__Requirement__
The answer must consist only of the lines from the line with "Task: Click the 查询 button" to the line with "Image resolution: width=1477", both included, exactly as they stand below.

__Records shown__
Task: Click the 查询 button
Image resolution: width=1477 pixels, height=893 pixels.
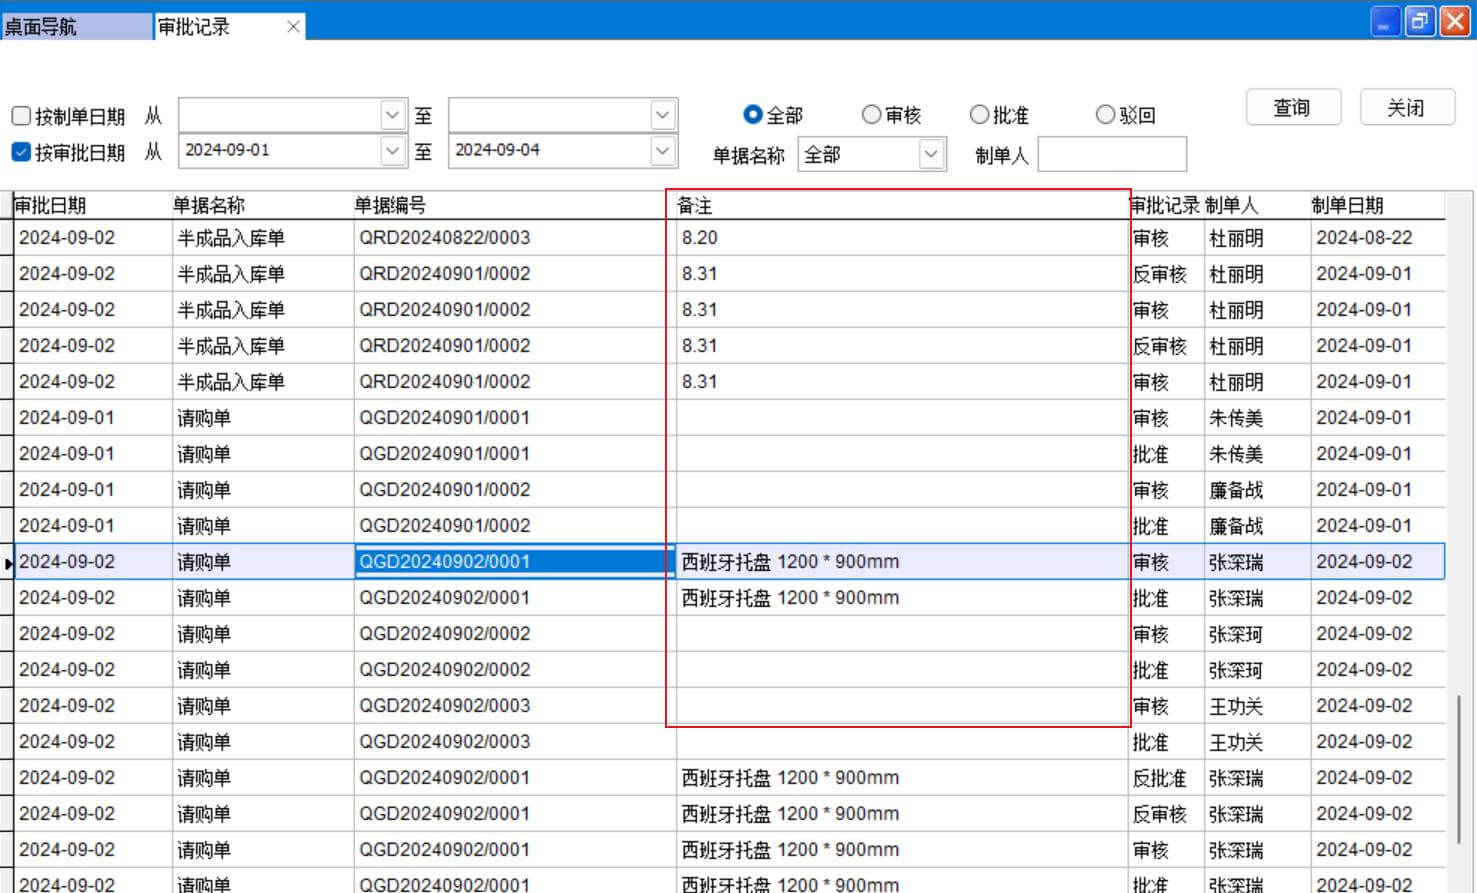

--

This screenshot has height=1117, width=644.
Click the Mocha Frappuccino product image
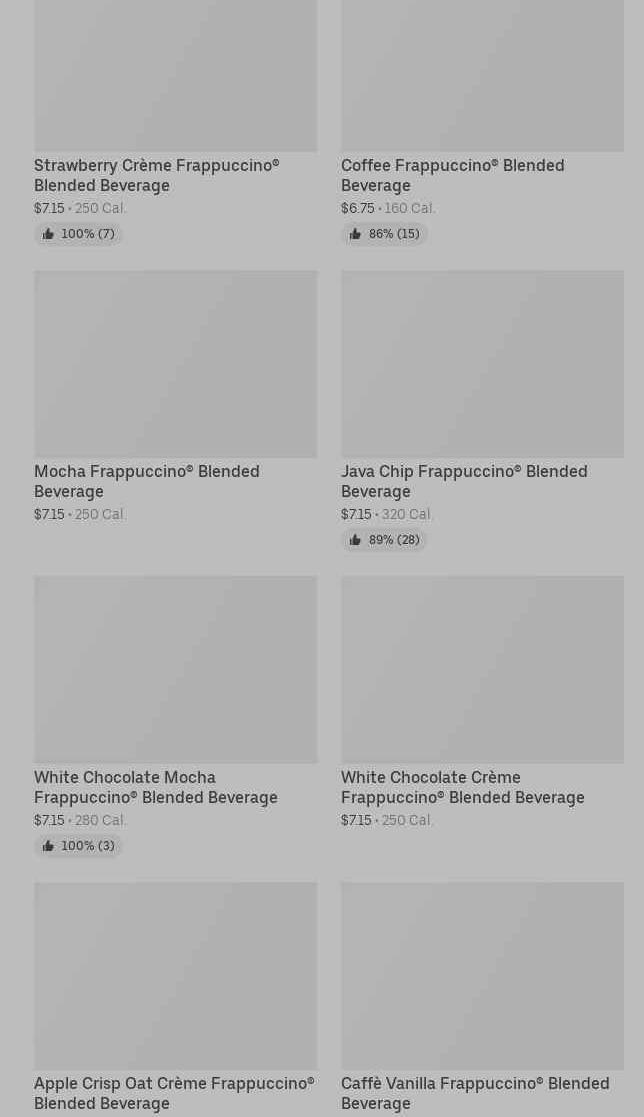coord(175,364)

__Result__
Task: Click the 查询 button
Image resolution: width=1477 pixels, height=893 pixels.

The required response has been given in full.